Here are some of the key things you should know before starting your first college course:

  1. Arrives soon

This was also true in high school, but it carries a little more weight in college. You are new to campus and probably have no idea how to get around, so plan an extra 10-15 minutes for any aimless wandering that may occur before you get to the classroom.

This will also give you some time to explore the room, get a good spot and get the material out so that you are fully prepared and not distracted when the class begins.

  1. There may be unfinished business

It is common for college professors to expect you to have completed an assignment by the first day of class, as they often like to dig deeper into the material.

These “pre-first day” assignments are usually emailed, posted online or printed in the syllabus, so keep an eye out for them.

  1. Bring your laptop, if you can use it

Using your laptop is a quick and easy way to take notes, keep up with PowerPoint slides and find key information to discuss.

However, it is crucial not to abuse this by surfing the net during class. If you know you lack the necessary self-discipline, leave the laptop at home.

  1. Keep up to date with the teacher.

Especially in larger classes, professors won’t have time to stop in the middle of a class or discussion just to make sure you’re up to speed. You may be used to a more relaxed environment where professors can spend more time explaining concepts, but in college, they have their own plan for what to cover that day and they will follow it.
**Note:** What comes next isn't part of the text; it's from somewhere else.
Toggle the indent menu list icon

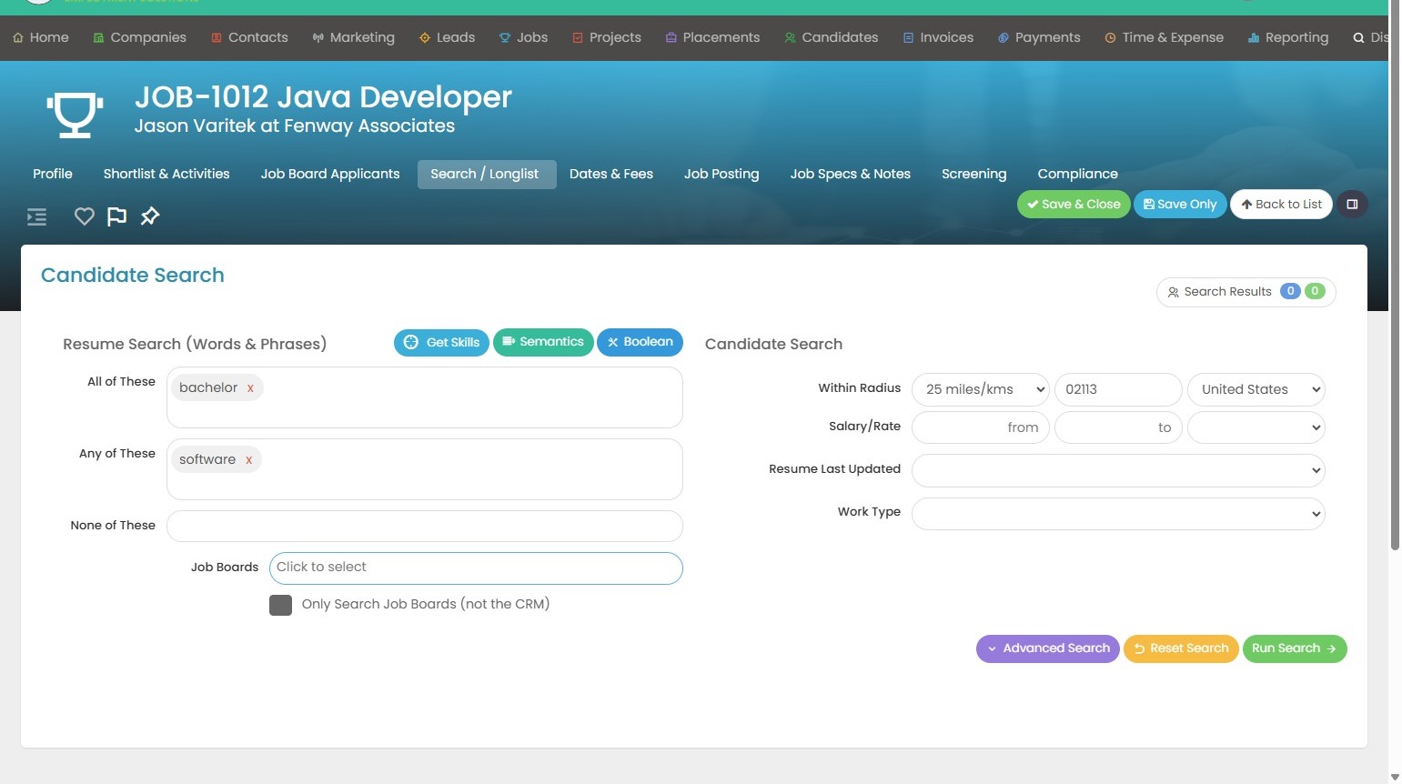36,216
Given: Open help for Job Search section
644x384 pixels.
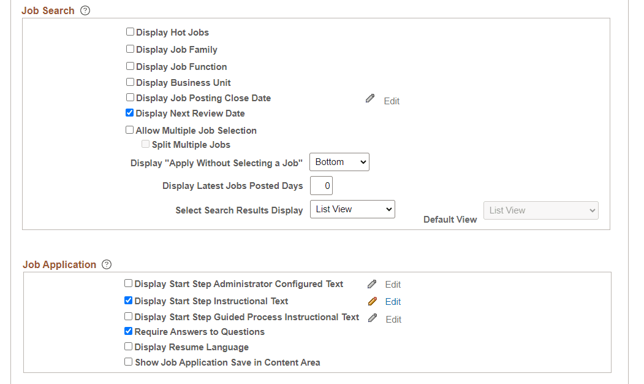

Be prepared to pay close attention and write down anything that may need clarification.

  1. Be open-minded about your classmates

This can help enormously in succeeding in the course. Don’t exclude any potential social connections in the class just because you’re happy with the dorm mates or orientation partners you’ve already met. These buddies could form a great study group and be the kind of quick support you need when some homework doesn’t make sense one night.

Never underestimate the ability of strong classmates to facilitate the classroom experience. You can certainly get lost in a college course when you are all alone.

  1. Start taking notes immediately

The first day of any college class is full of valuable information. Teachers can explain what their teaching method is like, how best to contact them if you have questions, or what opportunities they offer for extra credit. These data may be some of the most important factors for success in a particular teacher’s class.

Remember, they are choosing to emphasize this information on the first day for a reason, so take the time to understand who they are as a person and how you should approach the class. It will have a significant impact on your experience and, probably, on your final grade.